Admission to the University of Rochester is separate from the academic departments. The skills assessment would determine class placement, but will have no bearing on your admission status.
How can I find ASL classes in my local area?
Many local community colleges offer courses in ASL. In addition, we recommend the reference issue of the American Annals of the Deaf, published annually in April, which has a comprehensive list of services for Deaf people, and schools and classes for Deaf students, as well as local chapters of the National Association of the Deaf.
Check with your library for a copy or contact the American Annals of the Deaf, Gallaudet University, KDES, PAS 6, 800 Florida Avenue, NE, Washington, DC, 20002-3695. Gallaudet University has information on deafness on its web pages at gupress.gallaudet.edu.
Does the University of Rochester ASL program offer distance learning courses?
We do not offer distance learning opportunities at this time. Our curriculum emphasizes learning through ongoing classroom interaction between students and teachers.

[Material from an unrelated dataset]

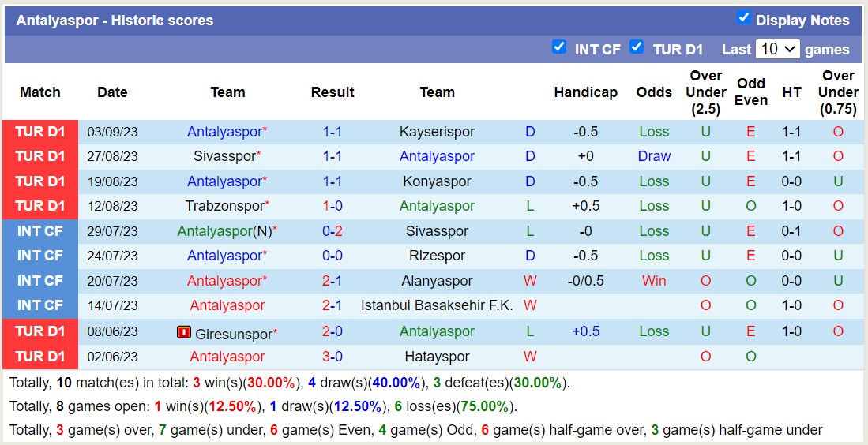
Task: Click INT CF league label for 29/07/23
Action: coord(40,231)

Our program offers a full four-year BA degree, with classes in ASL as a language, in the literature and culture of the American Deaf community, and in the linguistics and psycholinguistics of signed and spoken languages.
How can I find information about a career in interpreting?
We recommend that you contact the Registry of Interpreters for the Deaf (RID).
Is the University’s ASL Program an interpreter training program?
Although we offer a course in ASL-English translation and an overview course in interpreting, our program is not an interpreter training program. However, a BA in ASL provides an excellent background for students who plan to obtain a master’s degree or other form of certification in interpreting.
Will the University’s ASL program certify me to teach ASL?
Certification for teachers of foreign languages, including ASL, are offered through the University of Rochester's Warner School of Education. The ASL program, however, offers courses that satisfy the requirement that ASL teachers complete 36 hours of study in American Sign Language, and we offer a course preparing students to use ASL for instructional purposes.